Provided data =

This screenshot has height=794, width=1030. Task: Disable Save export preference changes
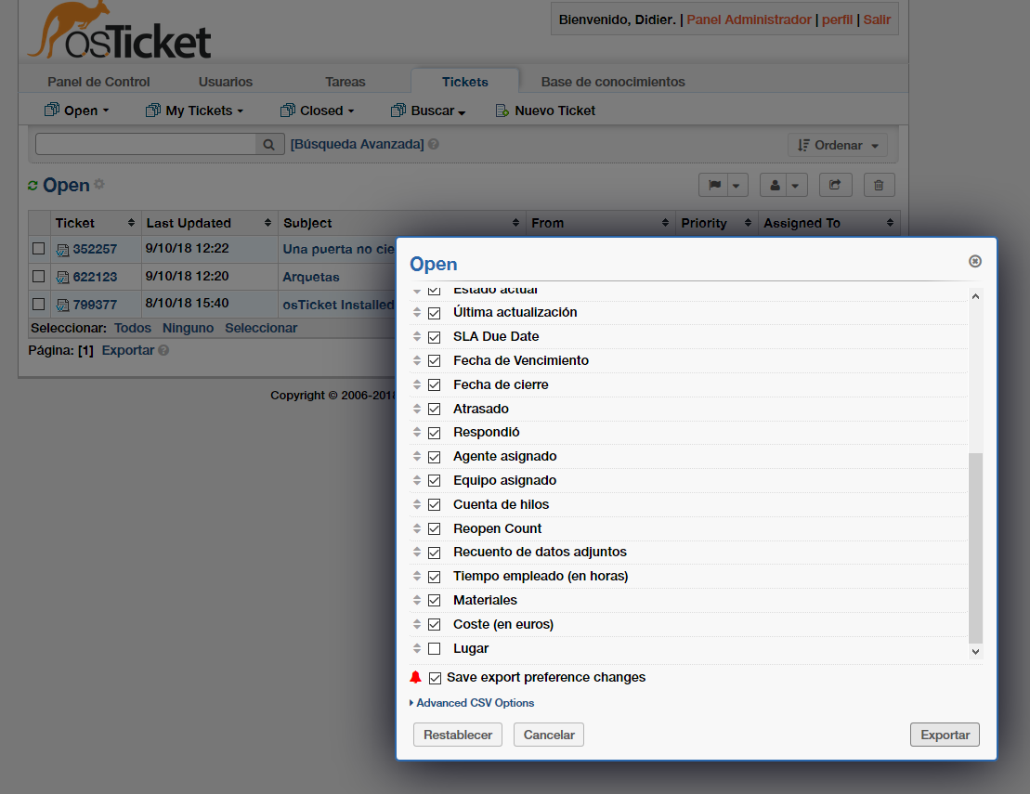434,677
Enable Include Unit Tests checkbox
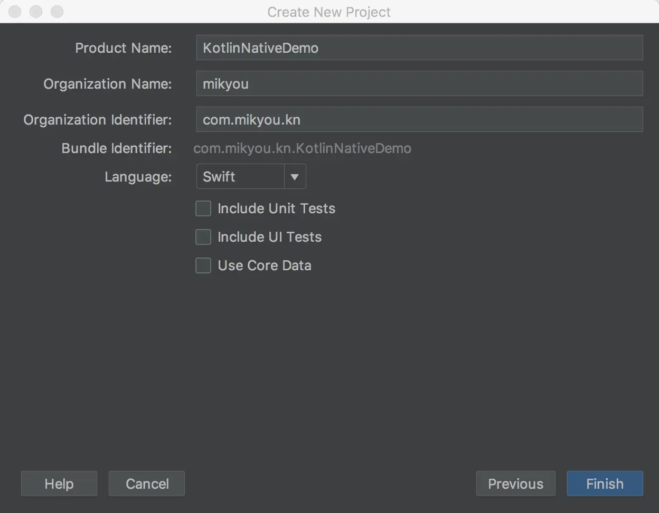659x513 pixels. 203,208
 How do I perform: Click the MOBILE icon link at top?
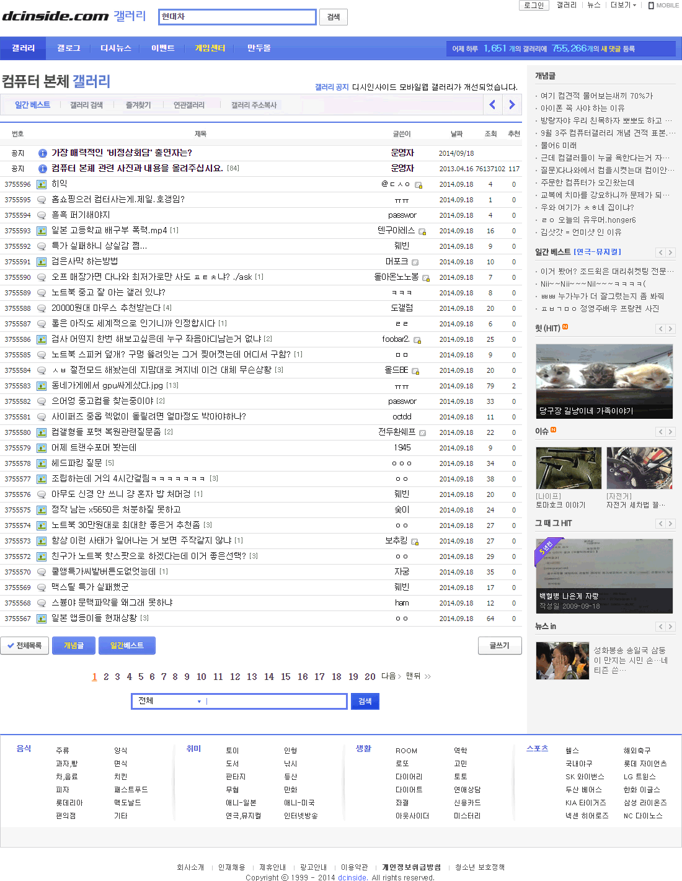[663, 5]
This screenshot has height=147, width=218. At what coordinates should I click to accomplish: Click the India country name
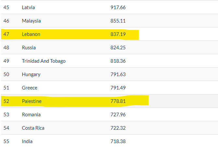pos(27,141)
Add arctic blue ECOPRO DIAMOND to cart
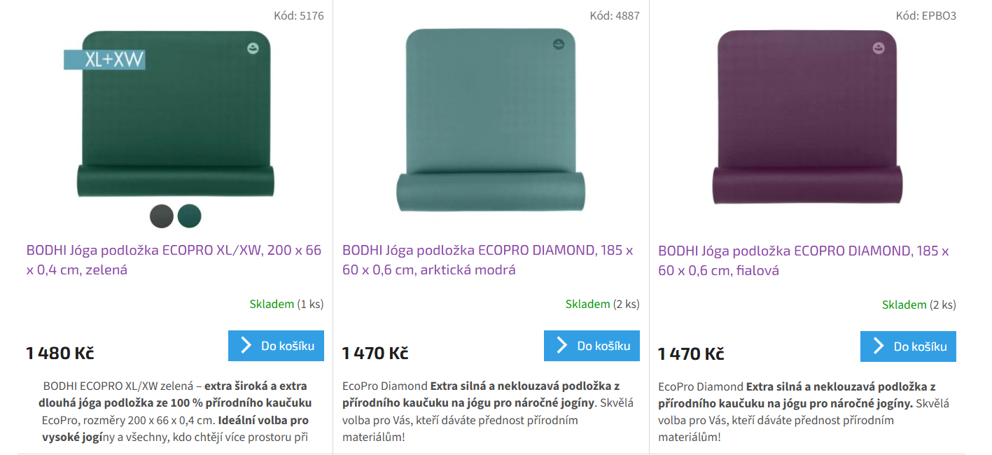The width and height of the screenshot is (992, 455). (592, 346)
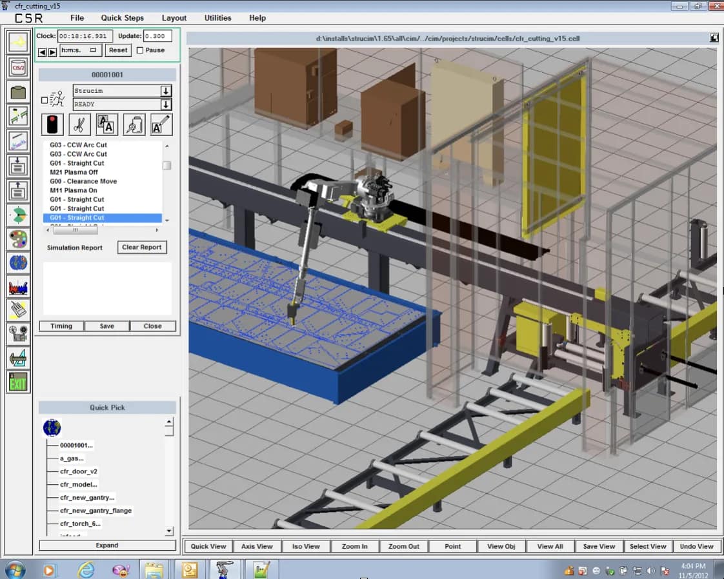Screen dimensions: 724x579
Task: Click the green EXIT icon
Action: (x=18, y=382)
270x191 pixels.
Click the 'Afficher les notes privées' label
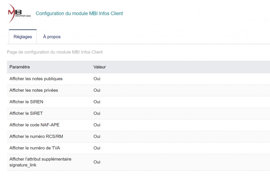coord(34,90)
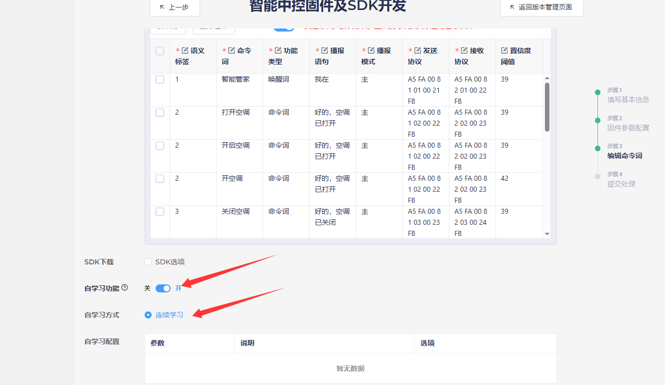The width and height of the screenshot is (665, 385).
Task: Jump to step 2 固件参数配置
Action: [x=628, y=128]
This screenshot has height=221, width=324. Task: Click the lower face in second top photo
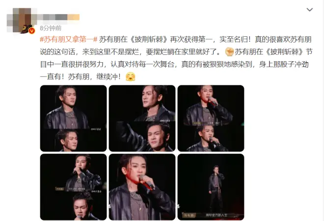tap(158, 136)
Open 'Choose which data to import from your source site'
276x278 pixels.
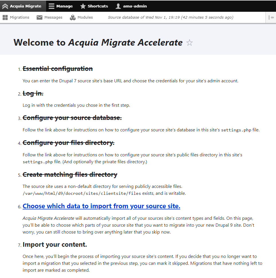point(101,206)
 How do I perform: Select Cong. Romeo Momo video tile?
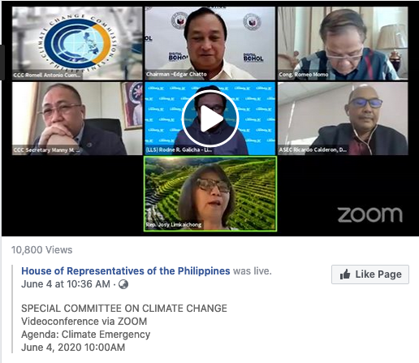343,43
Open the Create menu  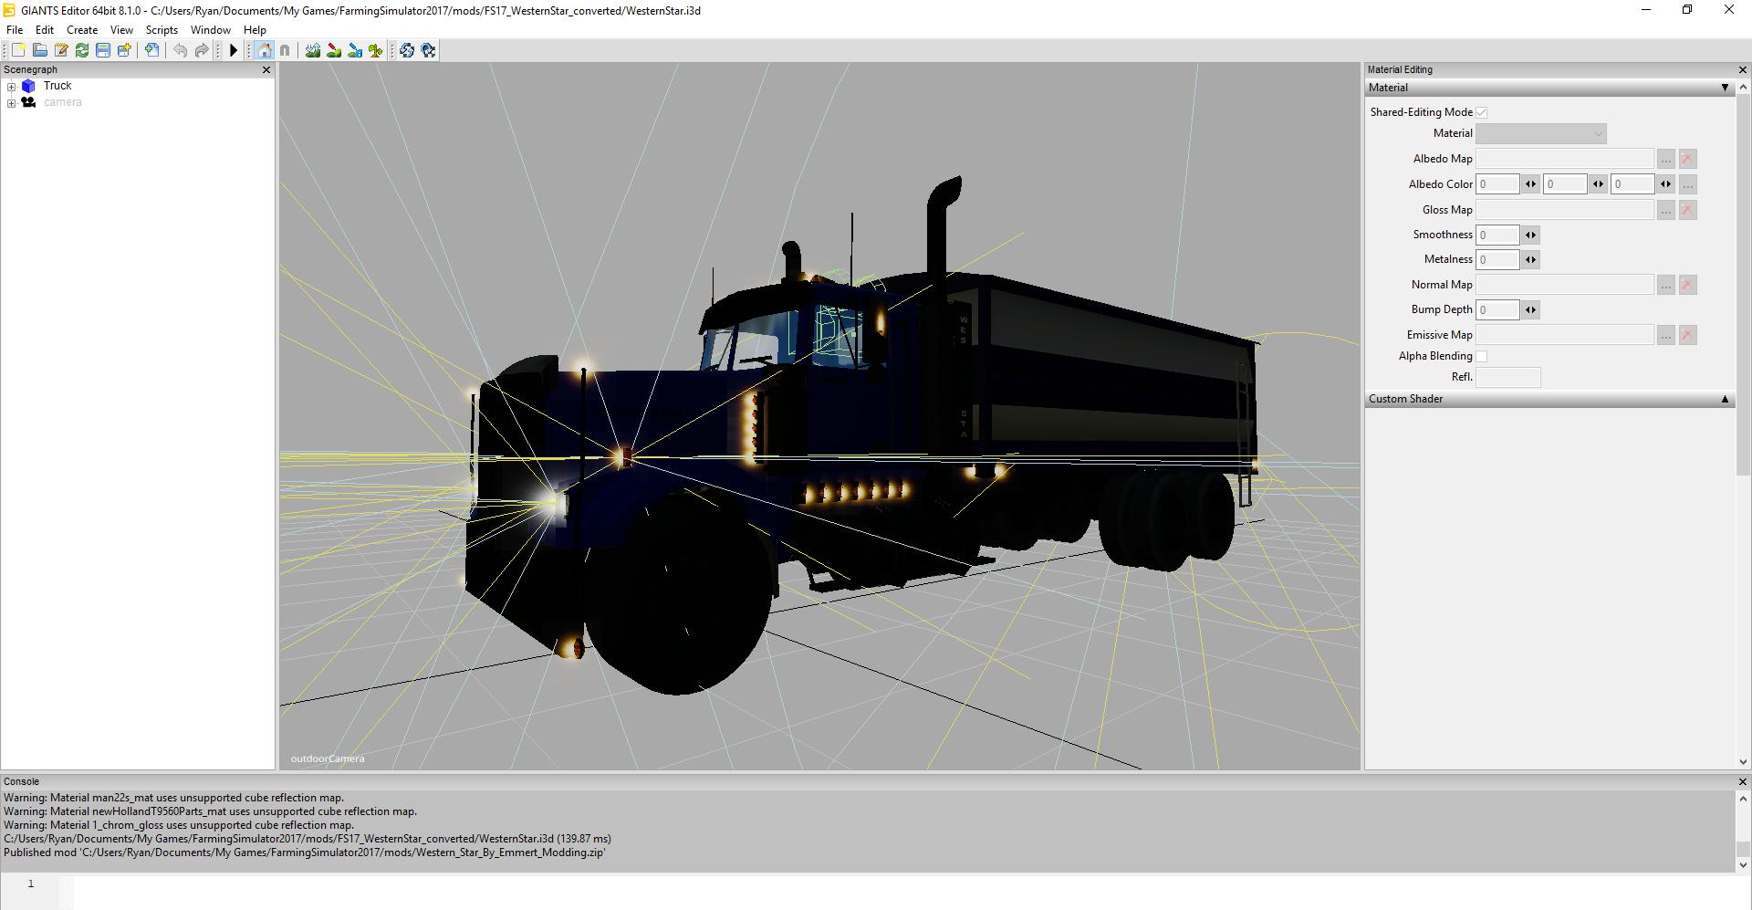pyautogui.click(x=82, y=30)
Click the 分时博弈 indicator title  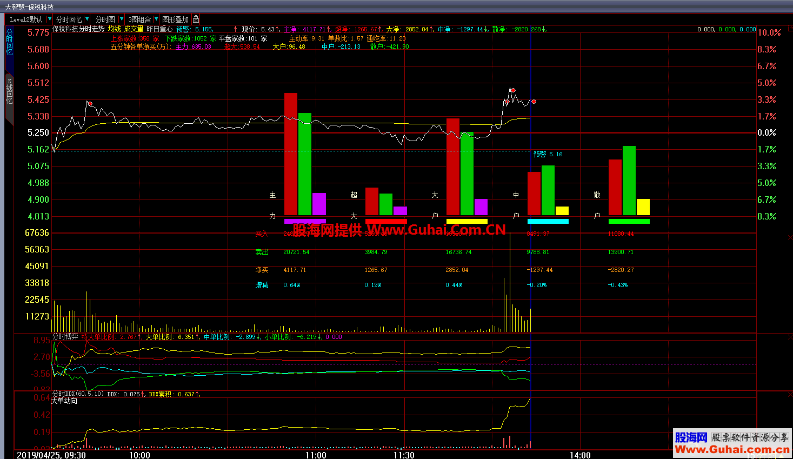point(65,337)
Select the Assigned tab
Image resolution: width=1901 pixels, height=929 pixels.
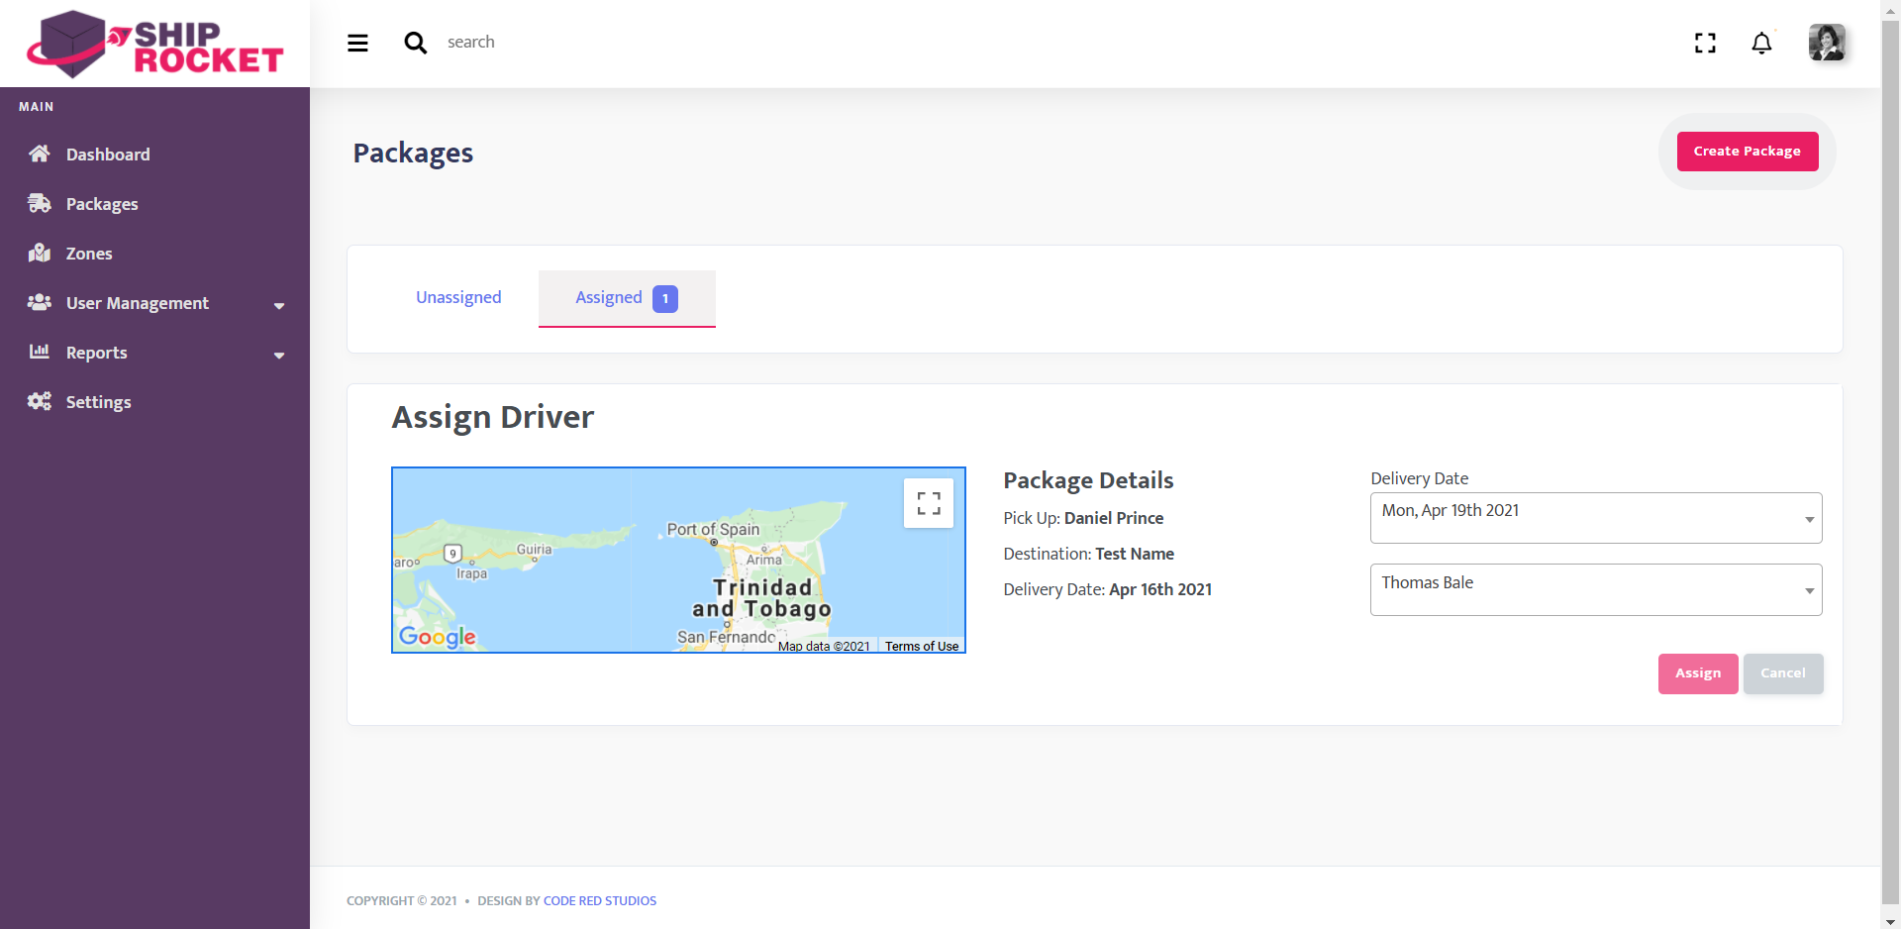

Work to be completed =
The lines to repeat start at the one holding "Select the Assigned tab" and run through the last line of the records above; write them out exactly, both ends included, but not the pictures.

Answer for the task =
Select the Assigned tab
Image resolution: width=1901 pixels, height=929 pixels.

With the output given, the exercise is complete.